The CubeSat was designed and constructed thanks to the efforts of over 250 University of Michigan students.

(Image courtesy of the University of Michigan.)

(Image courtesy of the University of Michigan.)

A CubeSat called MiTEE, largely built by undergraduate students at the University of Michigan, was successfully deployed in January. A CubeSat is a small satellite that only weighs a few pounds. Its small size and relatively simple technology make it well-suited for educational projects about space exploration.

The students designed MiTEE to discover if small satellites could support propulsion methods that do not require any fuel. Typically, satellites within Earth’s atmosphere are slowed by the drag of atmospheric particles. To overcome this force, fuel is needed to propel the craft forward to stop it from crashing down to earth.

Due to the drag, small satellites typically do not remain in orbit very long. Their small size does not support fuel systems. However, the University of Michigan students wanted to discover if this small size could actually be advantageous.

The students are exploring if electromagnetism could be harnessed to propel the CubeSat. MiTEE consists of two cell phone-sized satellites connected by a long wire. In a news release, they explained that they could use the wire to “drive current in either direction using power from solar panels and close the electrical circuit through the Earth’s ionosphere. When a wire conducts a current in a magnetic field, that magnetic field exerts a force on the wire.”

If their theory works, they will be able to use Earth’s magnetic field to propel the craft and combat the atmospheric drag. Such a propellent-less satellite is a completely new paradigm. This discovery could have important implications for future space exploration.

MiTEE was designed and built with the assistance of more than 250 students over six years. The goal of this first satellite is to test how much current can be drawn from the ionosphere in different conditions. This first test features a deployable rigid boom instead of a wire.

CubeSats offer scaled projects well-suited to foster collaboration between students and space agencies or space-focused industries. NASA, for example, has started a SmallSat Technology Partnership initiative to create such opportunities.

Chris Baker, Small Spacecraft Technology program executive, said, “The ability for educational institutions to take technology from the laboratory to orbit with low-cost small spacecraft provides an immense source of innovation and fresh perspective in the development of new space capabilities.”

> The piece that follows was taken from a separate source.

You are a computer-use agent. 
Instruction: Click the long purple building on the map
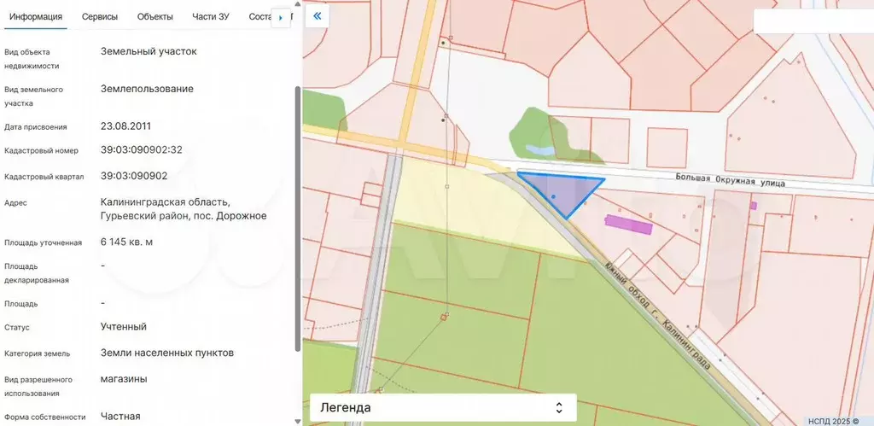pos(628,225)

Such programs give students real-world experience and help them understand how they can apply their STEM skills to solve problems in innovative ways. Lauren Citkowski, for example, worked on the MiTEE project for two-and-a-half years. During that time, she improved her technical skills, such as soldering and assembling electronics, and communication skills needed to work in an interdisciplinary environment.

The MiTEE project did not stop with the launch of the CubeSat. The University of Michigan students will continue to research the potential of propellent-less satellite technology. In the future, they plan to launch a CubeSat with a 30-foot wire tether to see if the satellite will indeed be propelled forward.